Remote Debugging of Loadable Kernel Modules with kgdb: a Knowledge-based Article for Getting Started
As many kernel developers and hackers have known for years, loadable/unloadable kernel modules (like user-space applications) are almost never bug-free. With the continuing use and development of loadable modules growing, due in fact to the obvious benefits of the mechanism (lean kernels, reduction of kernel recompiles/reboots, etc.), developers are in an increasing need for robust debugging tools capable of aiding in the identification of problem code. Traditionally, module developers have used various debugging techniques to help identify problematic code.

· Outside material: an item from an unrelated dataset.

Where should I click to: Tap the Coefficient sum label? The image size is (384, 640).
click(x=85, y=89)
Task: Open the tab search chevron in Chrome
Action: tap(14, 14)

These techniques have included:
printk statements around suspected areas of failure (probably the most useful)
Oops analysis (also quite useful)
Magic Key combinations (for recovery of system hangs, displaying register contents, etc.)

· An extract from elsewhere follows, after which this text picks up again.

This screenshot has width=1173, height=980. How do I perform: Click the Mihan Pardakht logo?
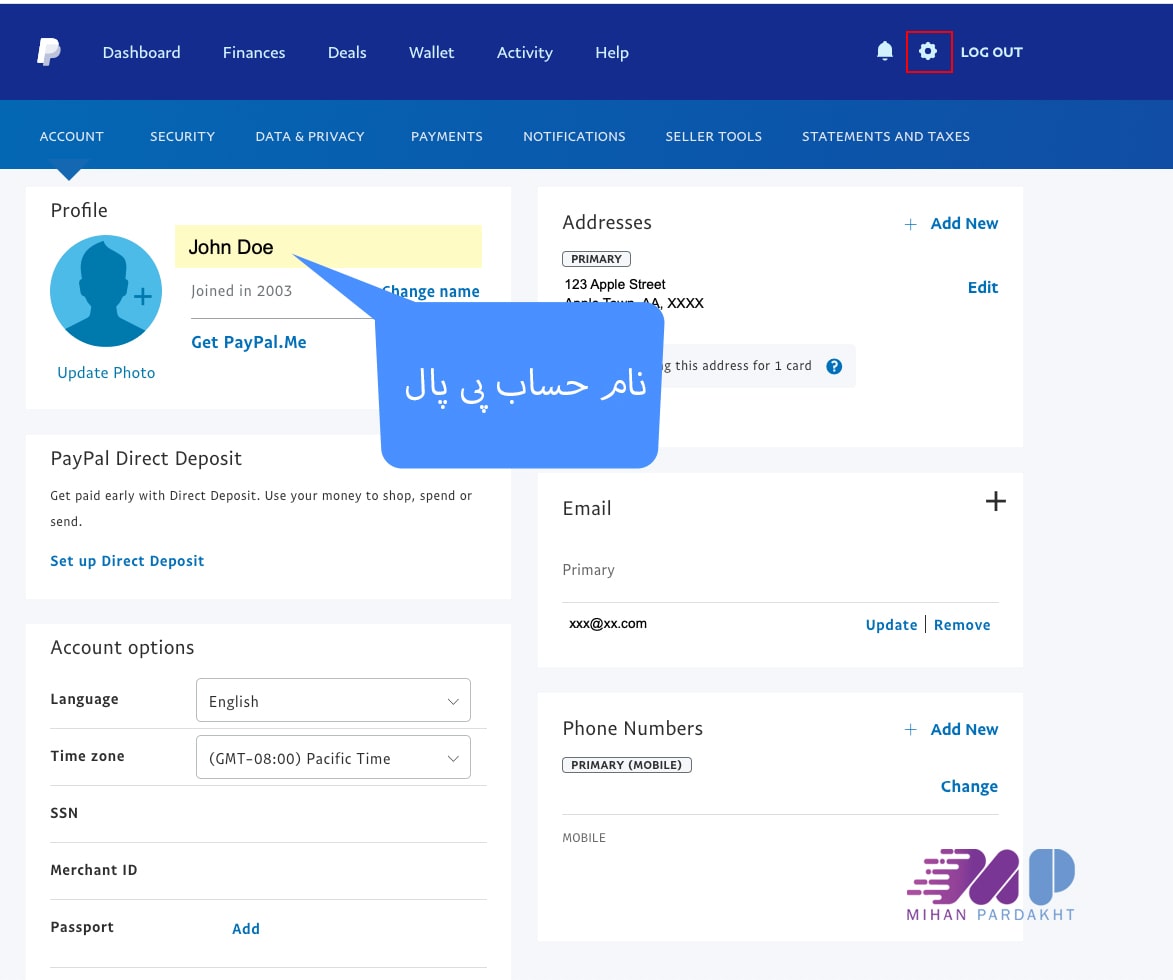[990, 884]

kgdb is a kernel patch that, once applied, allows for the use of the familiar gdb interface for source-level debugging of a running Linux kernel. The process requires the use of two machines. One machine runs the kernel being debugged while the other runs the gdb session. Communication between the running kernel and gdb transpires via a serial cable connecting the two machines.

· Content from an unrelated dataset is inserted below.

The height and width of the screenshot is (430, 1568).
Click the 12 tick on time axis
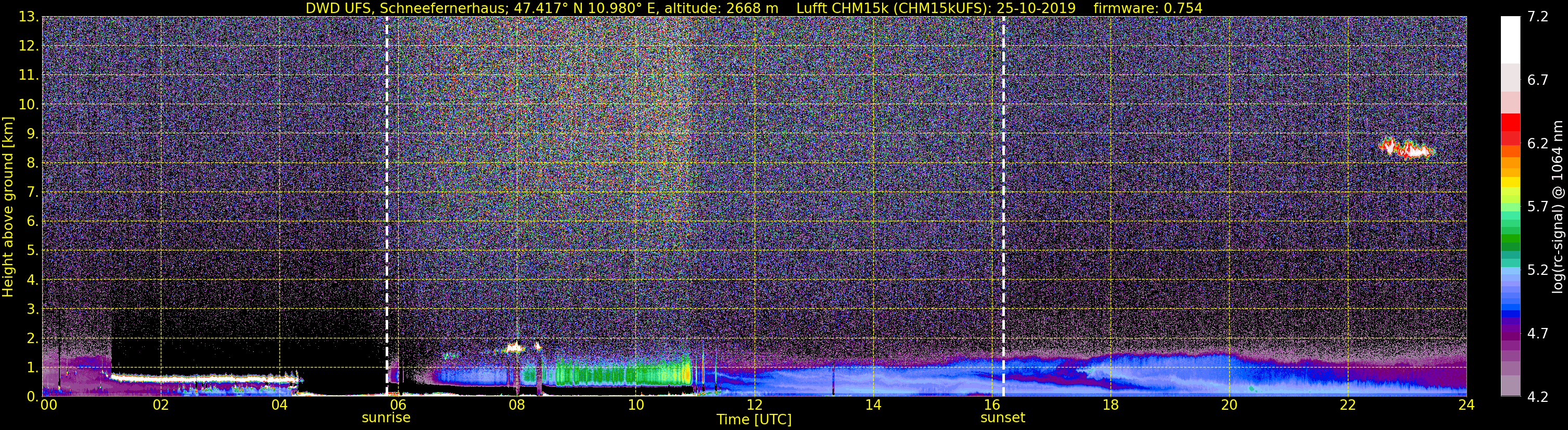(754, 405)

The kgdb patch supplies the kernel with a debugging stub. This stub uses the gdb remote serial protocol to communicate with gdb through a serial driver interface (also supplied by the patch). This patch is applied to the kernel on the machine that will run the gdb session (the development machine) where it is recompiled. The newly compiled boot image is then copied to the other machine (the target machine) where it is configured as the bootable kernel. When a reboot into the transferred kernel is complete, the target machine can then be configured to halt and await a remote connection from a gdb session on the development machine. When this connection is established, the target machine's kernel can then be debugged (single-stepping, issuing of breakpoints, data examination, etc.) through gdb on the development machine as if it were a user-space application.
The first step is to download the kgdb patch for your kernel version. A patch can be obtained at http://kgdb.sourceforge.net/. As of this writing, patches only exist for the following kernels:
2.4.0-test4 (kernel used for this article)
Once you have obtained the patch, copy the patch to the kernel source directory on the development machine, and apply.
patch -p1 < patchfile(remember, this is the kernel that will eventually turn on the target machine)
The patched kernel must now be recompiled. It is assumed here that /usr/src/linux/.config exists and accurately reflects your current kernel configuration. Navigate to the source directory (if you aren't there already), and do a make menuconfig. From the main menu navigate to and select kernel hacking. You should now see an option for Remote (serial) debugging with gdb. Make sure this option is selected and then exit, saving your configuration. Next, do a make clean followed by a make bzImage (or whatever image you usually make).
The recompile adds a documentation file called gdb-serial.txt to your system. This file can be found in /usr/src/linux/Documentation/i386 and includes a step-by-step description of what needs to transpire next. Basically, here are the highlights.
The newly compiled kernel image (e.g., bzImage) is copied to the target machine where it is configured for boot. For example, the image may be copied to /boot/vmlinuz-target (or whatever you want to call it) followed by an added entry in lilo.conf:
image= /boot/vmlinuz-target label=target_kernel read-only root=/dev/hda1
Next, run LILO at the command line, and reboot into the new kernel.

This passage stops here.